Extrait de la post-face de Georg Lukacs de 1967 à son ouvrage de 1924: « Lénine, une étude de l'unité de sa pensée ».
Traduction AC pour http://solidarite-internationale-pcf.over-blog.net/
Dans la chaîne des révolutions démocratiques des temps modernes deux types de leaders, aux antipodes l'un de l'autre, firent leur apparition, incarnés par des hommes tels que Danton et Robespierre, à la fois dans la réalité et dans la grande littérature (on peut penser à Georg Buchner).
Même les grands orateurs des révolutions ouvrières, par exemple Lassalle et Trotsky, dénotent certains traits Dantonistes.
Lénine est le premier représentant d'un type entièrement neuf, d'un tertium datur, opposé à ces deux extrêmes. Jusque dans ses instincts spontanés, Lénine garde cette fidélité aux principes des grands ascètes révolutionnaires – bien qu'il n'y ait pas une once d'ascétisme dans la personnalité de Lénine.
Il était débordant de vie, avec un cetain sens de l'humour, il pouvait jouir de tout ce que la vie avait lui à offrir, de la chasse à la pêche en passant par une partie d'échecs ou encore la lecture de Pouchkine et Tolstoi; et il pouvait se dévouer et s'identifier à des hommes concrets.
Sa fidélité aux principes s'est mue en une dureté implacable pendant la guerre civile, mais sans haine. Il luttait contre des institutions et naturellement les hommes qui les représentaient, si nécessaire jusqu'à leur annihilation.
Mais il l'a toujours considéré comme une nécessité objective, inéluctable humainement regrettable mais à la quelle on ne pouvait pas échapper dans la lutte concrète. Gorki se rappelait de ses mots symptomatiques de Lénine, après avoir écouté la sonate Appassionata de Beethoven:
« L'Appassionata est la plus belle chose que je connaisse, je pourrais l'écouter tous les jours. C'est une musique divine, magnifique. Je pense toujours avec fierté, peut-être est-ce naif de ma part, Regarde ce que les êtres humains peuvent faire ».
Il fait ensuite un clin d'oeil, sourit et ajoute avec regret : « Mais je ne peux pas écouter de la musique, cela me tape tellement sur les nerfs que je pourrais dire des bêtises, susurrer des mots doux à l'oreille de ceux capables de produire de telles choses sublimes dans l'enfer abominable dans lequel ils vivent. Cependant, aujourd'hui plus question de susurrer des mots doux – on vous mordrait la main. Nous devons frapper les gens sans pitié sur la tête bien que théoriquement nous soyons contre tout type de violence entre les hommes. Oh, nôtre tâche est diablement difficile ! »

Consigne 1 -
Reformulez sous forme de liste le paragraphe du texte qui commence par « Il était débordant de vie », en conservant ses faits essentiels.
Consigne 2 -
Indiquez si chacune des affirmations suivantes concorde avec le texte, en répondant par oui ou par non et en citant les mots qui tranchent.
(a) Le texte attribue à Lénine une personnalité ascétique.
(b) D'après le texte, la dureté de Lénine pendant la guerre civile était exempte de haine.
(c) Les propos de Lénine sur l'Appassionata sont rapportés par Gorki.
Les enregistrements n'interviennent en rien ici.

Les données -

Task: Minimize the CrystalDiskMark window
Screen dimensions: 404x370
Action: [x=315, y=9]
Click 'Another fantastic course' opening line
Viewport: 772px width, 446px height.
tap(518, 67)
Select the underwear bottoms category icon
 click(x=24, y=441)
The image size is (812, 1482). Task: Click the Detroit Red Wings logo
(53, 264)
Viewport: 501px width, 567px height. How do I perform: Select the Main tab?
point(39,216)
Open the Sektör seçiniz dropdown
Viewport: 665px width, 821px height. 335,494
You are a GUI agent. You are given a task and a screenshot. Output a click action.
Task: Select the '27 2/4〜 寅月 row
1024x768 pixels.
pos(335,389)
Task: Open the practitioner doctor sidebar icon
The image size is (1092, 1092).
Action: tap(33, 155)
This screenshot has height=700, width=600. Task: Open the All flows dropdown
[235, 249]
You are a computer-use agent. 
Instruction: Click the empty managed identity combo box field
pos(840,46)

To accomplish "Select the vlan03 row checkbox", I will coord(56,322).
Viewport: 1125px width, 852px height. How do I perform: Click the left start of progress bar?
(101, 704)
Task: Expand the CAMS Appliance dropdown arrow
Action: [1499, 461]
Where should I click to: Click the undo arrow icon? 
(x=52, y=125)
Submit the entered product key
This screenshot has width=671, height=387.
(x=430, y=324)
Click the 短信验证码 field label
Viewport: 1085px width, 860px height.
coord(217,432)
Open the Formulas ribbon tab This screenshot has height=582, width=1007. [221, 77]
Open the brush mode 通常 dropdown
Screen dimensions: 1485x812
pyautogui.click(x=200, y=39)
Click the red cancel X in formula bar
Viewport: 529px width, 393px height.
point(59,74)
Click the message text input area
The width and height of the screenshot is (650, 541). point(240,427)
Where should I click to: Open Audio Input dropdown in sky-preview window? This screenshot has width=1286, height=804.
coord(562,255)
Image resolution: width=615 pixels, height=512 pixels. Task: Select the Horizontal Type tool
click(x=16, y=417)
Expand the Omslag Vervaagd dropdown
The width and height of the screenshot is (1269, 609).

Réponse 1 -
- Lénine était débordant de vie et avait un certain sens de l'humour.
- Il savait jouir de tout ce que la vie lui offrait : la chasse, la pêche, les échecs, la lecture de Pouchkine et de Tolstoï.
- Il pouvait se dévouer et s'identifier à des hommes concrets.

Réponse 2 -
(a) Non : « bien qu'il n'y ait pas une once d'ascétisme dans la personnalité de Lénine ».
(b) Oui : « Sa fidélité aux principes s'est mue en une dureté implacable pendant la guerre civile, mais sans haine. »
(c) Oui : « Gorki se rappelait de ses mots symptomatiques de Lénine, après avoir écouté la sonate Appassionata de Beethoven ».